**WHAT IS EXPECTED:** Your answer must hold only the lines below from the line containing "Screen dimensions: 1373x779" through the line containing "Select player M", each reproduced exactly.

─── MATERIAL PROVIDED

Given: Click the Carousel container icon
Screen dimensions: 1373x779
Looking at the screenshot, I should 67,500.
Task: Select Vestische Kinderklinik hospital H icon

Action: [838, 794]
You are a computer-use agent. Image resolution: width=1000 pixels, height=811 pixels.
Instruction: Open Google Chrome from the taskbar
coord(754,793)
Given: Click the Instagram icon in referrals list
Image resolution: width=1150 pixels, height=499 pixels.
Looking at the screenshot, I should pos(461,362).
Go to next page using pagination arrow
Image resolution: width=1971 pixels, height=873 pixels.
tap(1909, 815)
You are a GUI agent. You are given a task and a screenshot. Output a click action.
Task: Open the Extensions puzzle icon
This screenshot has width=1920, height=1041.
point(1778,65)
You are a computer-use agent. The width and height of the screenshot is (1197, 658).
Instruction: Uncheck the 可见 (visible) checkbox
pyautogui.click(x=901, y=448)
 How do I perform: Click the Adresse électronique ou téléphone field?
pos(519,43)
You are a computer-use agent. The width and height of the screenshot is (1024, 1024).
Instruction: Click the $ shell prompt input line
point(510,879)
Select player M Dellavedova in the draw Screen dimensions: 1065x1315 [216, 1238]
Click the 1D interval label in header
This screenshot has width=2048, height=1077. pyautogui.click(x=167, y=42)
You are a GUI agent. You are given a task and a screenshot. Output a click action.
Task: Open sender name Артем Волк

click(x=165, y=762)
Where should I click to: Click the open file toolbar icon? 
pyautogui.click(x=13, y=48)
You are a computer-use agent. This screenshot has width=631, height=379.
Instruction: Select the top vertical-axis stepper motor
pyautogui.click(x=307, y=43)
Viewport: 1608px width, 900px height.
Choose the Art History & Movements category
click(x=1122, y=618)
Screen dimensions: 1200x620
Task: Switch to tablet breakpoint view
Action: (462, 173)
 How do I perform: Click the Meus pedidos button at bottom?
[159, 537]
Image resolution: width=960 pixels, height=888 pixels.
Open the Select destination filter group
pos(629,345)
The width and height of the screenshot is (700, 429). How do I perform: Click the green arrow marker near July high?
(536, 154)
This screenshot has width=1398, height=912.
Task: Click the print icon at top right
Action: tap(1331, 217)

──────

**EXERCISE SOLUTION:**
Screen dimensions: 1373x779
Looking at the screenshot, I should 67,500.
Task: Select Vestische Kinderklinik hospital H icon

Action: [838, 794]
You are a computer-use agent. Image resolution: width=1000 pixels, height=811 pixels.
Instruction: Open Google Chrome from the taskbar
coord(754,793)
Given: Click the Instagram icon in referrals list
Image resolution: width=1150 pixels, height=499 pixels.
Looking at the screenshot, I should pos(461,362).
Go to next page using pagination arrow
Image resolution: width=1971 pixels, height=873 pixels.
tap(1909, 815)
You are a GUI agent. You are given a task and a screenshot. Output a click action.
Task: Open the Extensions puzzle icon
This screenshot has width=1920, height=1041.
point(1778,65)
You are a computer-use agent. The width and height of the screenshot is (1197, 658).
Instruction: Uncheck the 可见 (visible) checkbox
pyautogui.click(x=901, y=448)
 How do I perform: Click the Adresse électronique ou téléphone field?
pos(519,43)
You are a computer-use agent. The width and height of the screenshot is (1024, 1024).
Instruction: Click the $ shell prompt input line
point(510,879)
Select player M Dellavedova in the draw Screen dimensions: 1065x1315 [216, 1238]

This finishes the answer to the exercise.